SNX's biggest competitive pressure right now comes from the perp DEX red ocean.

Hyperliquid has already built a strong trading experience and user mindshare.

dYdX has a base of professional traders and derivatives brand recognition.

GMX has long held an important position in on-chain leveraged trading.

Other new protocols keep competing for liquidity and trading volume.

Synthetix's advantages lie in being Ethereum-native, its security, its hybrid matching architecture, and the accumulated track record of a legacy protocol.

But whether these advantages can actually convert into trading volume still needs to be proven by the market.

If Synthetix can't capture sufficient trading volume, its buyback flywheel can't get started.

Without that flywheel running, SNX's long-term valuation lacks a core support pillar.

6.2 Whether the Buyback Flywheel Can Genuinely Start Spinning

SNX's most important future value path is:

Trading volume grows.

Protocol revenue increases.

Revenue is used for SNX buybacks.

Circulation pressure decreases.

The market re-prices the asset.

This flywheel looks simple, but every link could break.

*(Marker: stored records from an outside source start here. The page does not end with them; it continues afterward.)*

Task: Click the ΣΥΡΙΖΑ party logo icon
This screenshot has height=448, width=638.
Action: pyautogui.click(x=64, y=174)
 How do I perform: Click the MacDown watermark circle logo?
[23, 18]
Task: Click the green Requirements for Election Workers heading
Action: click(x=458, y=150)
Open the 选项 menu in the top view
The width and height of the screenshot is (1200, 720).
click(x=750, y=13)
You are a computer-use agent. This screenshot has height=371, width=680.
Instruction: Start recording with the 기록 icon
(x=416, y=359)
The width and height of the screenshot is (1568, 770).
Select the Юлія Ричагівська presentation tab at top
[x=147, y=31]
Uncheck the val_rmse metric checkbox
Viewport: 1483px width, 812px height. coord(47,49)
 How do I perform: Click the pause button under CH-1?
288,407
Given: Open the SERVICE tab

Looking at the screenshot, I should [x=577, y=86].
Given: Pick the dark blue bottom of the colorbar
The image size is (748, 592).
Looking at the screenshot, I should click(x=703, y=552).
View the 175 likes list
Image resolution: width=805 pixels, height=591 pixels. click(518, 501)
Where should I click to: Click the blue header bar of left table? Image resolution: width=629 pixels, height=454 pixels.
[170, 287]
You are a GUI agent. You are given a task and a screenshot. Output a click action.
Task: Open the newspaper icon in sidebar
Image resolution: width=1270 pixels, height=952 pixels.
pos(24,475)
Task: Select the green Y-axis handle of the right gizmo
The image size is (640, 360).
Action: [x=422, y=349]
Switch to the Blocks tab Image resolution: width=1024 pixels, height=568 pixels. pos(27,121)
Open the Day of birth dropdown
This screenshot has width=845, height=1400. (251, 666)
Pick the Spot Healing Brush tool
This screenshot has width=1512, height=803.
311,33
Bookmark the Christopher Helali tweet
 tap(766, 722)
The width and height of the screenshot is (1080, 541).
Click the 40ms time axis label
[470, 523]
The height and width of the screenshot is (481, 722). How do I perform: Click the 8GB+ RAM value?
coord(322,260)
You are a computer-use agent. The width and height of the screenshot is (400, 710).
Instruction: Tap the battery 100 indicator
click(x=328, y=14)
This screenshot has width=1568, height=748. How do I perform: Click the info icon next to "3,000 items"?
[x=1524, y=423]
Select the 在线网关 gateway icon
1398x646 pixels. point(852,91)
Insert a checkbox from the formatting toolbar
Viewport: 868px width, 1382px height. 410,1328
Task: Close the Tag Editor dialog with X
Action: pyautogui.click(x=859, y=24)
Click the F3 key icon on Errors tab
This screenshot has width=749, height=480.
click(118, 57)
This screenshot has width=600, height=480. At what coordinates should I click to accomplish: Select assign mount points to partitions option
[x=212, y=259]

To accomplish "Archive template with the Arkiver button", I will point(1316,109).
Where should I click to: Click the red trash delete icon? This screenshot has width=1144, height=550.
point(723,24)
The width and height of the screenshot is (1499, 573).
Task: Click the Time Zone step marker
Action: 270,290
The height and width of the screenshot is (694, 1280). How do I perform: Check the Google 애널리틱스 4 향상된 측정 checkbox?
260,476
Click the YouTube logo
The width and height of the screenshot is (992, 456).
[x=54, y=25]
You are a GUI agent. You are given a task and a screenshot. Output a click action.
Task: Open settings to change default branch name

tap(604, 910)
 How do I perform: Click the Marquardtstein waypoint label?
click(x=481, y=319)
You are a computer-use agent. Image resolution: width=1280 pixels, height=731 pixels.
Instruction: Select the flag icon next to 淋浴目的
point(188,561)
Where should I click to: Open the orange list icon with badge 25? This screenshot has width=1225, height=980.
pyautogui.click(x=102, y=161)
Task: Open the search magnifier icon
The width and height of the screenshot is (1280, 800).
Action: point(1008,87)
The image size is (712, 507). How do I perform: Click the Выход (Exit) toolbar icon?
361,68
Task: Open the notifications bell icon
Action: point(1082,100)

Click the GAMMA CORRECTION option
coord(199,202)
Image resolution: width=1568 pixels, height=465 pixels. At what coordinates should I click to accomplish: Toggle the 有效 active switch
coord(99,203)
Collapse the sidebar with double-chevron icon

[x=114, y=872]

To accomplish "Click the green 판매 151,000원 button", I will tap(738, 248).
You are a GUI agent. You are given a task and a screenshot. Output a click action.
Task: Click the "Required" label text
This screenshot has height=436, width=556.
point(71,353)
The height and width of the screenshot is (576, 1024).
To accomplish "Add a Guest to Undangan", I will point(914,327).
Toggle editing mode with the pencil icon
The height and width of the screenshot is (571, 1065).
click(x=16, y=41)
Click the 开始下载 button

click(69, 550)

If volume growth isn't sufficient, revenue falls short.

If revenue falls short, buyback scale stays small.

If buyback scale is too small, it can't offset the sell pressure from sUSD-conversion unlocks.

If sell pressure exceeds buy pressure, price stays under continued strain.

So SNX isn't an asset that can be evaluated on narrative alone — it's an asset that must be validated with revenue data.

6.3 The Overall Health of DeFi and the ETH Ecosystem

SNX is a quintessentially Ethereum-native DeFi asset, and its long-term fate is closely tied to the ETH ecosystem.

If Ethereum remains the world's most important DeFi settlement layer going forward, with on-chain derivatives continuing to grow, SNX has a chance to benefit.

If Ethereum DeFi growth slows, or large amounts of derivatives trading migrate to standalone app-chains or platforms with stronger centralized experiences, SNX's space gets squeezed.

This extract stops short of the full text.